在局勢一片大好的情況下,清廷對吳三桂這個“前明重臣”的猜忌之心也越來越重,雖然屢屢加官進爵其實卻是外示恩寵心存忌憚,當局面變得非常有利之後立刻就把他從前線召回,把他從南方調到了東北的錦州,美其名曰“藩屏龍興之地”,其實就是對他的一種提防和戒備。
自從這以後,清軍凌厲的攻勢也就出現了明顯的回落,緊接着就是多鐸戰死江南,又有了現如今的湖廣之敗。
“聽說明軍中的領軍人物是個叫做張啓陽的?你對此人知道多少?”
作爲前明的重要軍事首領,整個明朝能征善戰的將官吳三桂都很熟悉,但是對這個張啓陽卻沒有多少印象,就好像那是一個憑空出現的人物。
“回王爺,據末將所知,這個張啓陽本是老英國公遺失的次子,後來莫名其妙的回來了……”
“原來如此,怪不得我不知道這個人呢。”吳三桂說道:“這個張啓陽也算是個有本事的,但也就僅此而已罷了。”
攻克九江直逼武昌,打的阿濟格狼狽萬分悽悽慘慘,對於吳三桂而言,其實也不過如此,因爲這一套戰略根本就是他的翻版。
首先攻取九江,掐斷順江而下的可能,然後沿長江一線猛烈攻打,這一套最基本的戰略和當年吳三桂攻佔湖廣的戰略如出一轍,只不過是反過來而已,甚至連其中的很多細節都多有雷同之處。
對於吳三桂而言,湖廣的局勢怎麼樣,那張啓陽又是個什麼樣的人,全都遙遠的事兒,不值得投入太多的注意力。
手指在地圖上虛虛的划着,從山海關一直延伸到了京城,然後在京城的位置上重重一戳,登時就把厚厚的地圖戳出一個大窟窿:“這裡纔是核心!”
夏國相說道:“此次王爺奉攝政王之命入關,卻沒有朝廷的旨意和批文,怕是還有不少麻煩。”

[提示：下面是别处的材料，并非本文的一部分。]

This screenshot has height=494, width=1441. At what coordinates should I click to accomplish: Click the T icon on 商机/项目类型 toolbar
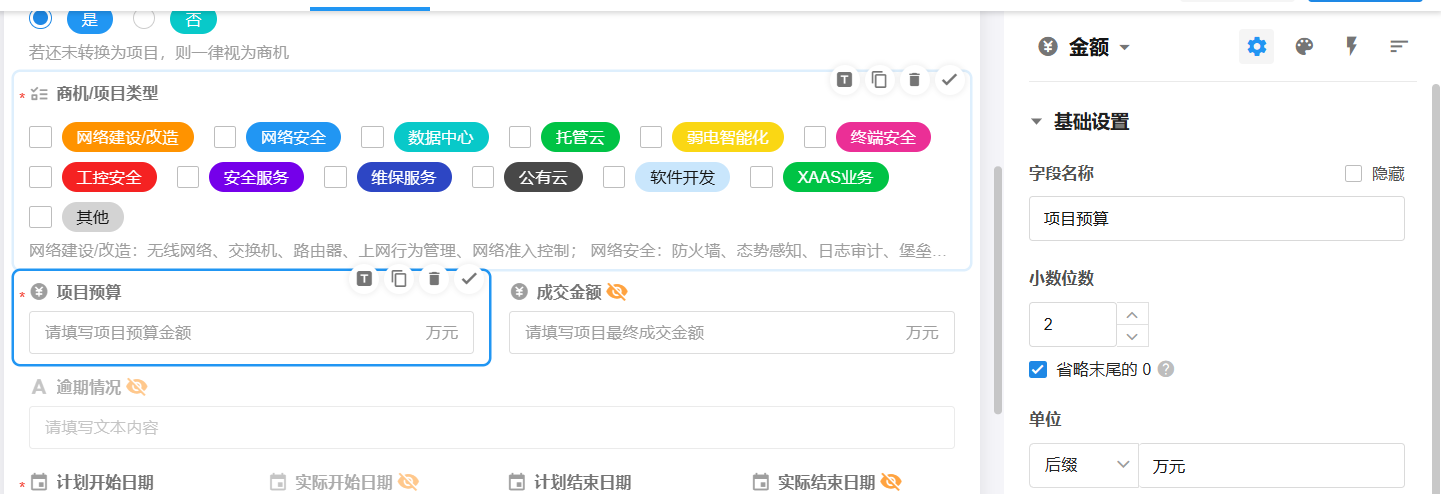tap(845, 80)
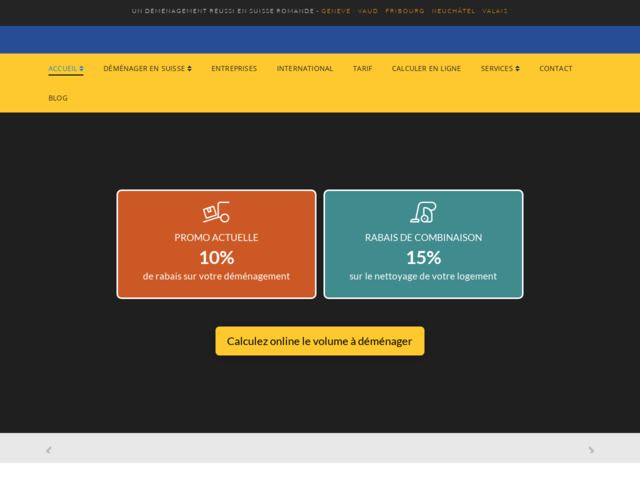Screen dimensions: 640x480
Task: Open the Entreprises menu item
Action: [234, 69]
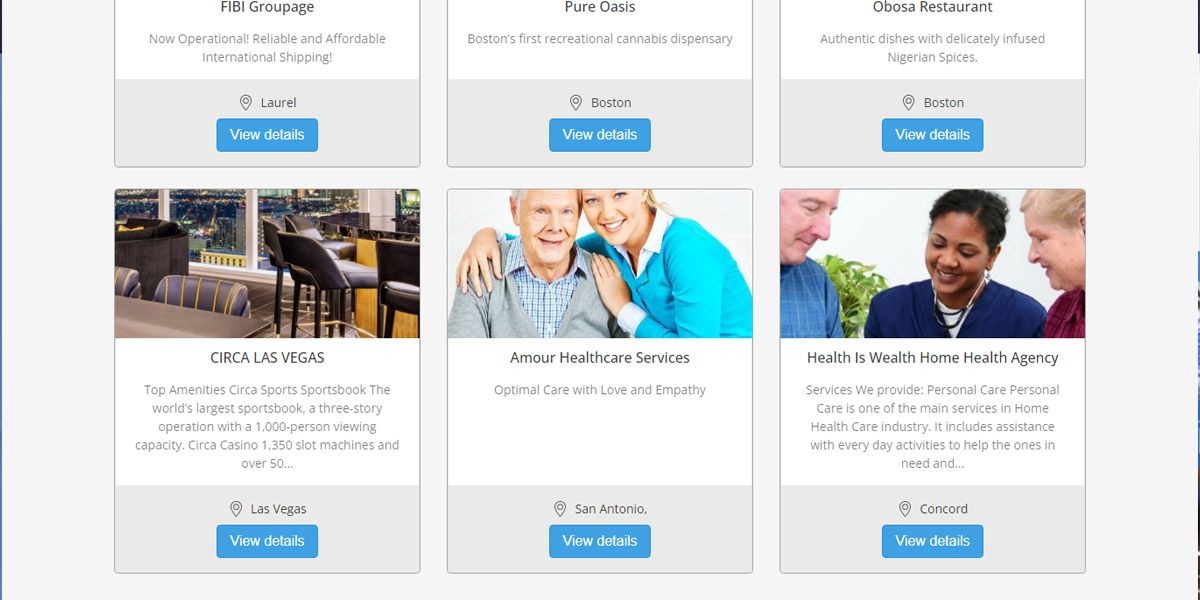Open the Health Is Wealth listing image

click(x=933, y=264)
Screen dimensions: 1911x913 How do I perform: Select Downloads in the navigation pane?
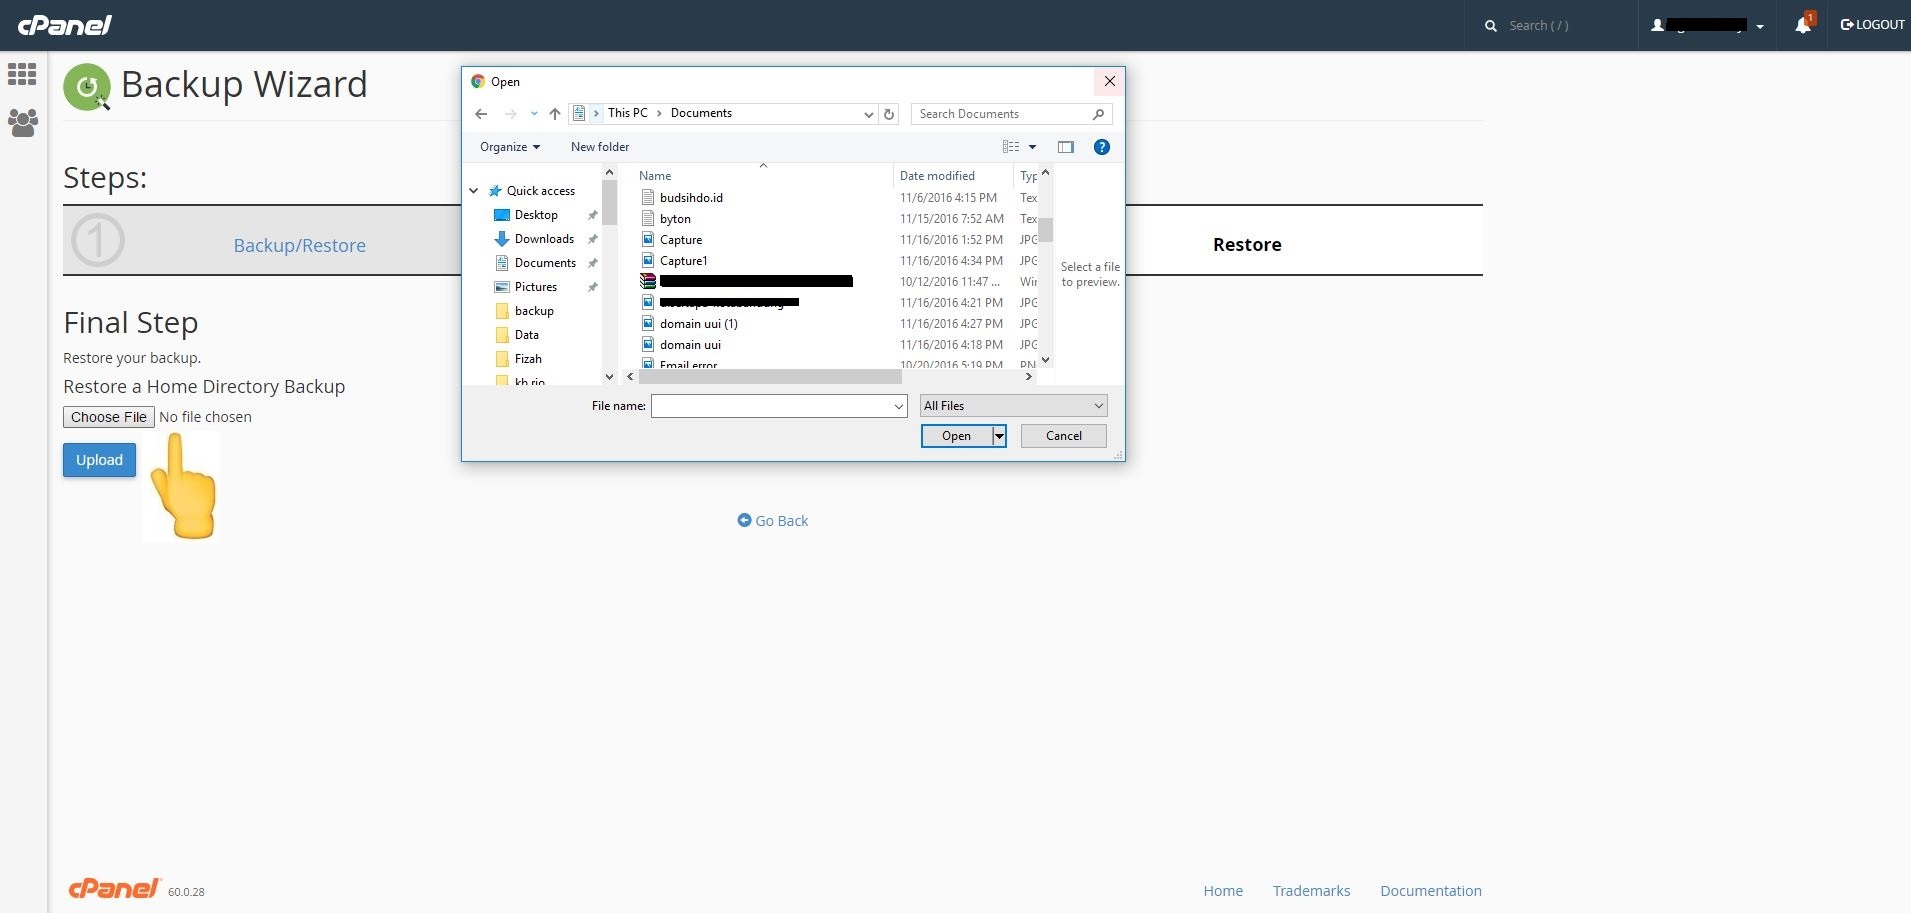point(544,239)
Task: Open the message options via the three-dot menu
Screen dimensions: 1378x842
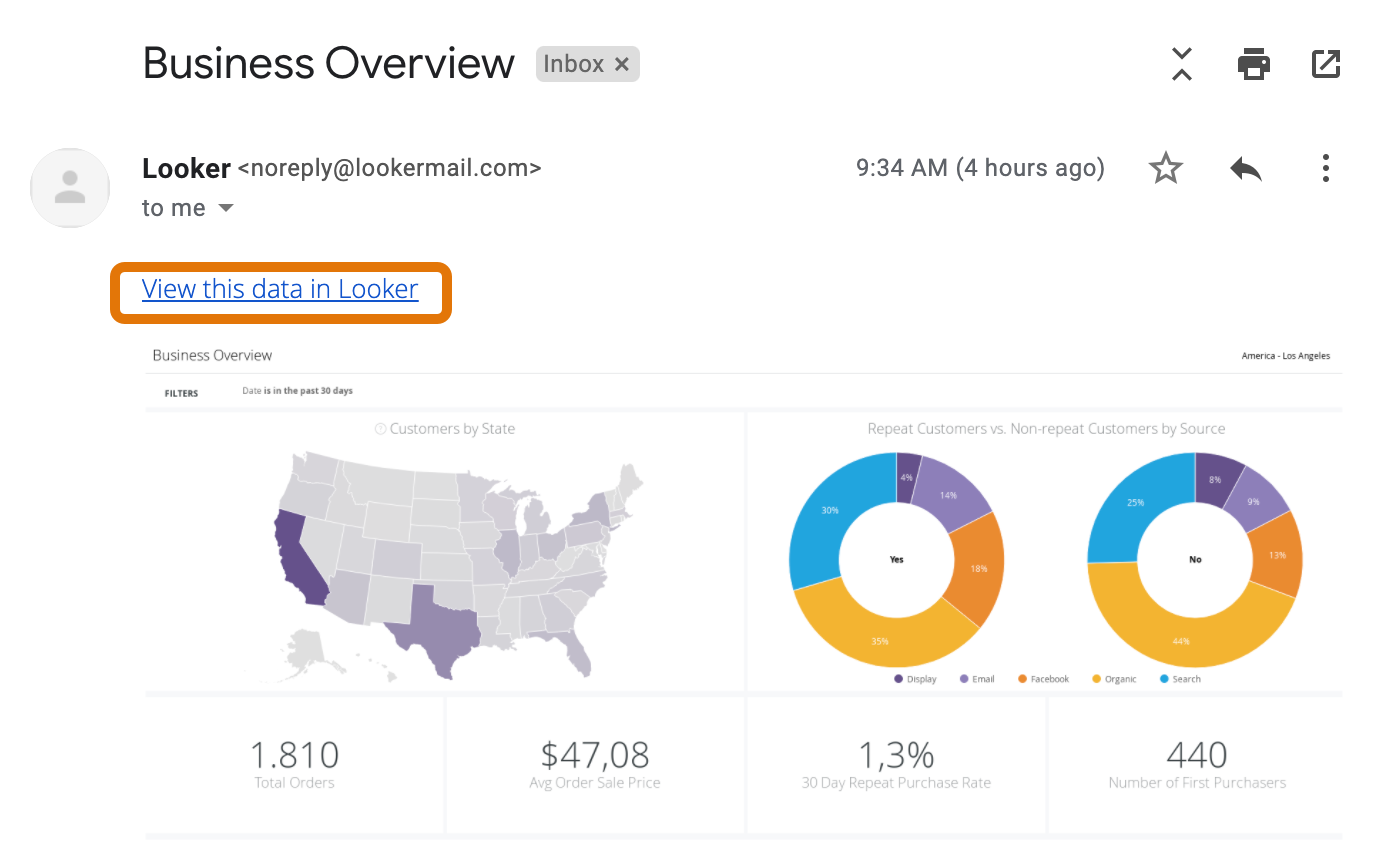Action: point(1325,168)
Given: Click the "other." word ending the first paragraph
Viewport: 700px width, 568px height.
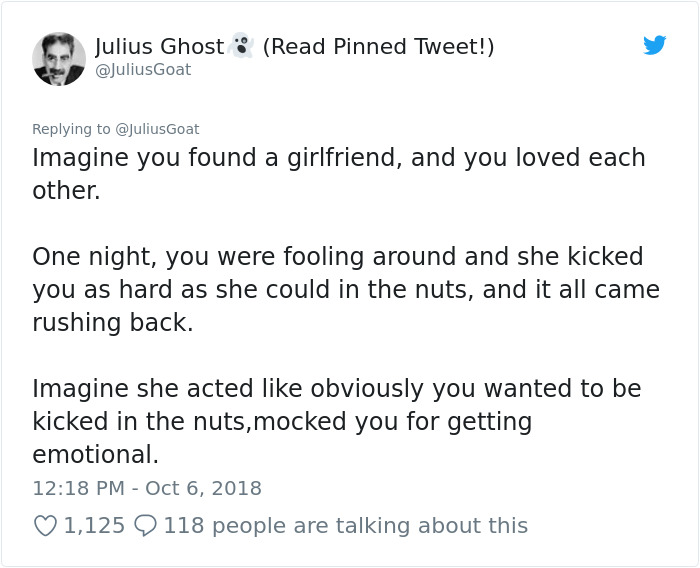Looking at the screenshot, I should pyautogui.click(x=66, y=191).
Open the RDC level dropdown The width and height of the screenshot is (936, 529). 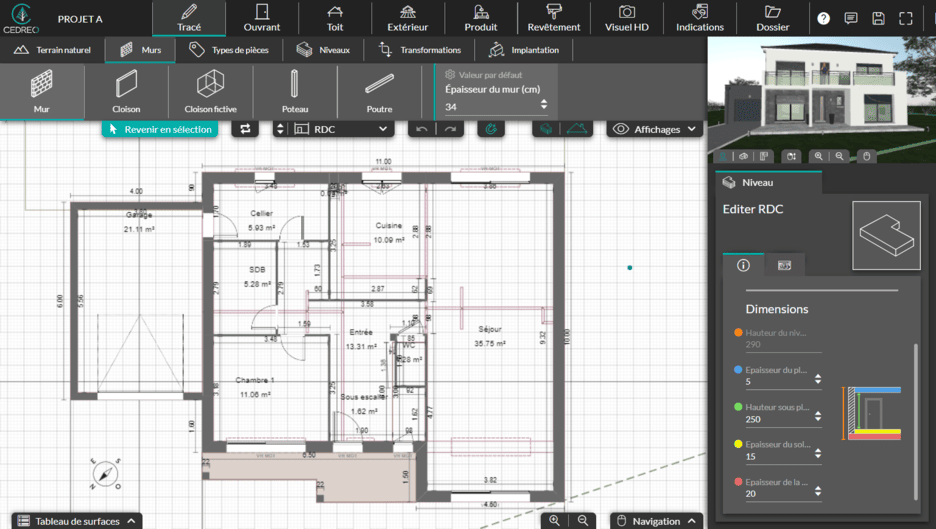pyautogui.click(x=341, y=129)
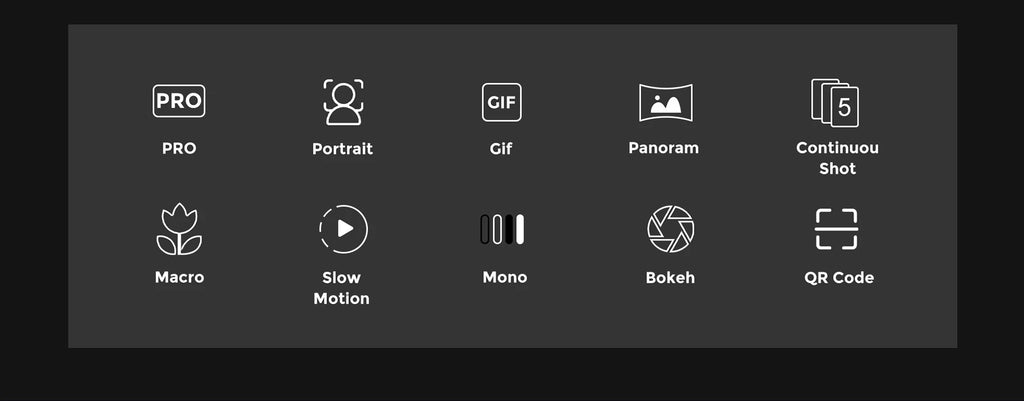Open Portrait mode face icon

pyautogui.click(x=343, y=102)
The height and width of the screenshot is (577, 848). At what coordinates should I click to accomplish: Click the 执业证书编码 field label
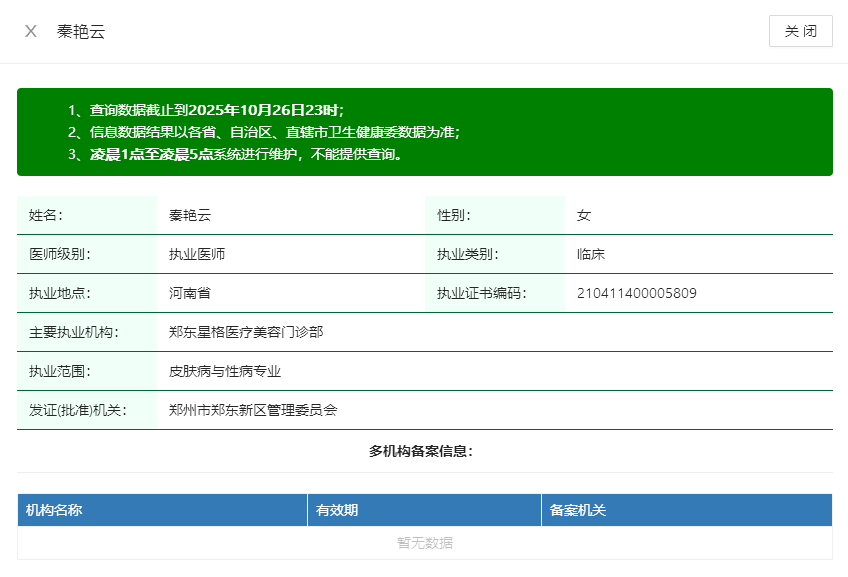[481, 293]

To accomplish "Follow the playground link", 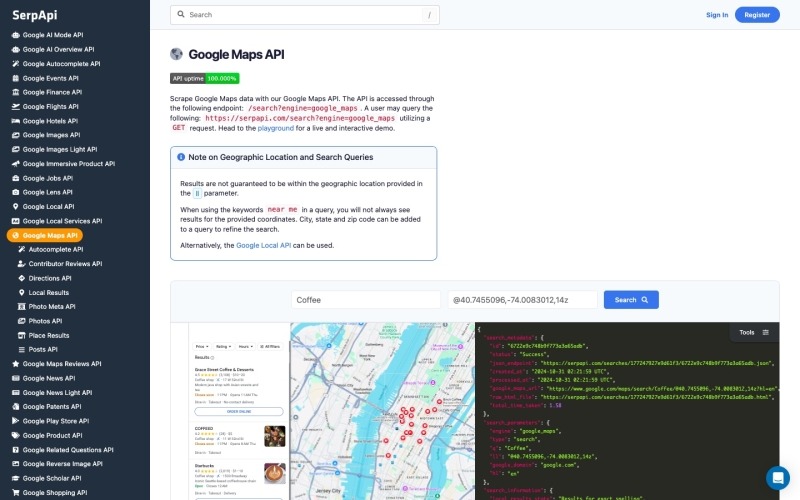I will 276,128.
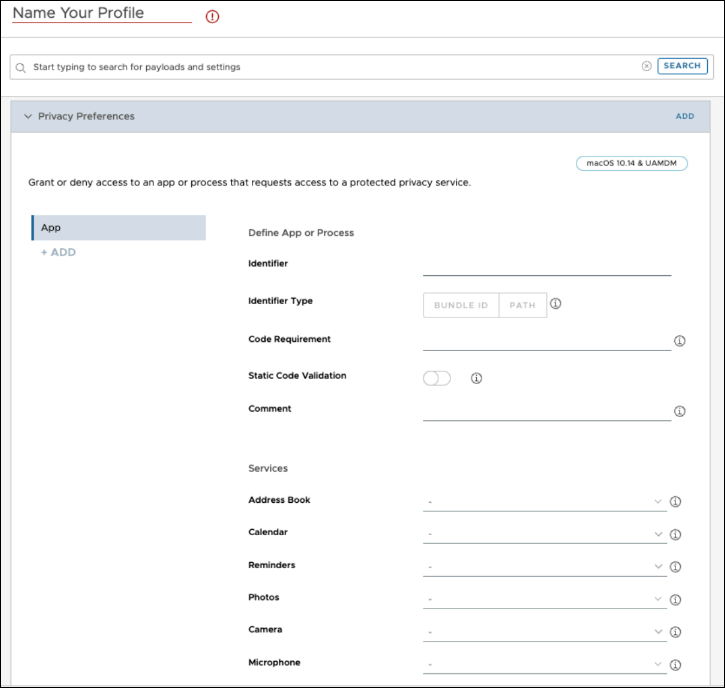This screenshot has height=688, width=725.
Task: Open the Photos service dropdown
Action: [x=545, y=599]
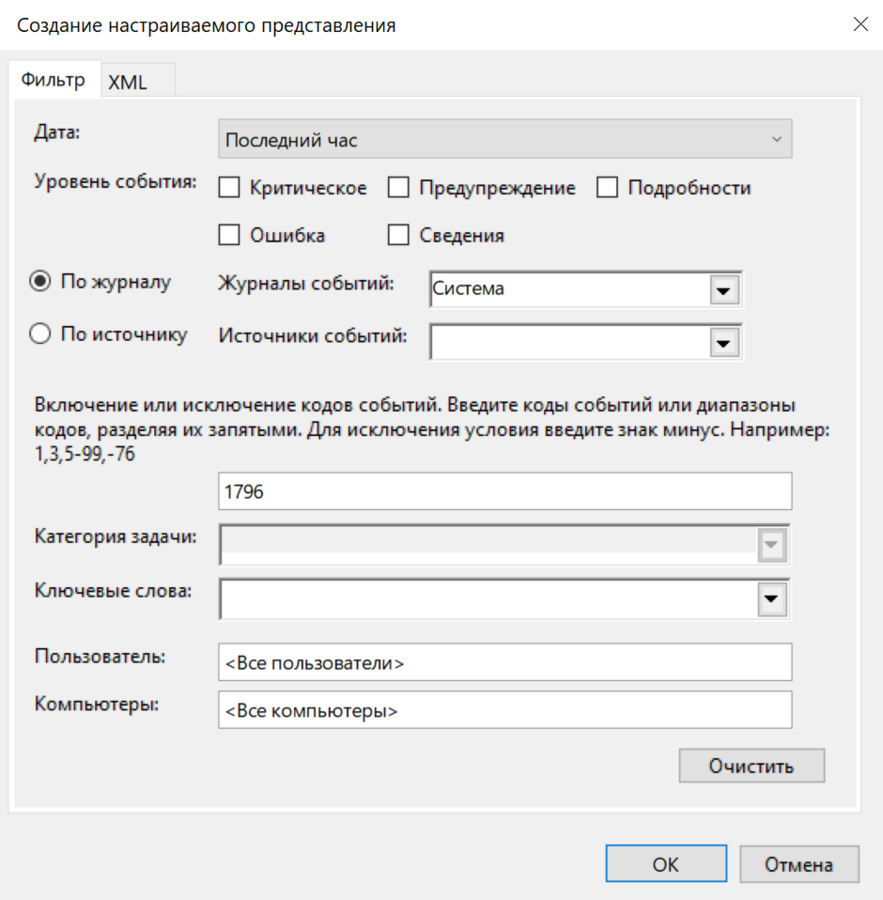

吳三桂哈哈大笑起來,聲音洪亮直震動屋瓦:“大變在即,哪裡還顧得上那些個繁文縟節。我你之輩,同萬千將士蜷縮於錦州苦寒之地,這分明就是兔死狗烹鳥盡弓藏的故事。只有這次進京纔是天賜良機,說不得就是一場潑天的富貴,這天下大勢盡操於我等之手,要說這個機會,還是那張啓陽送上來的。”
若是沒有張啓陽的犀利攻伐,若是清軍敗的不是那麼慘,吳三桂就只能老老實實的繼續慫下去,繼續留在錦州。
在接到多爾袞的密令之時,他明明知道這麼幹有違朝廷制度,還是當機立斷毫不猶豫的率兵開拔。
凡大奸大惡之徒必是大智大勇之輩,吳三桂雖然是天下第一大漢奸,但卻是個目光如炬的能人,最擅長把握機會,當年獻出山海關投靠了清廷就的最好的說明。
現如今,朝廷內部紛爭不休,已都了決出勝負的關鍵時刻,作爲一支關鍵的力量必須要出現在京城這個決戰之地。
若是弄好了,就會局面一新,或者是有更大的局面也說不定呢。
秦失其鹿,天下共逐之,當此明清交替之際,正是英雄輩出之時,吳三桂若是僅僅只滿足於一個區區的王爺,當時直接死心塌地的投靠李自成就好了,又何必冒天下之大不韙頂着第一大漢奸的罵名改換門庭投靠外虜?
不管是明朝還是清廷,當然也包括其興也勃焉其亡也忽焉的李自成,對於吳三桂而言都只不過是一個機會而已。
他從來就沒有想過要終於任何人,他是一個徹頭徹尾的現實主義者和機會主義者。
什麼千古罵名,不過是過眼雲煙,投靠清廷的人多如牛毛,還不是貪圖一身的富貴?
好名聲管什麼用?
清軍動輒屠城,還不是照樣定鼎天下了?
在這樣的世道里,忠孝節義只不過的騙人的鬼話,只有兵強馬壯纔是硬道理!
只要拳頭夠硬,只要刀子夠銳,抓住機會,未嘗就不能效一效隋文、宋祖的當年故智,這天下到底是誰的還說不準呢。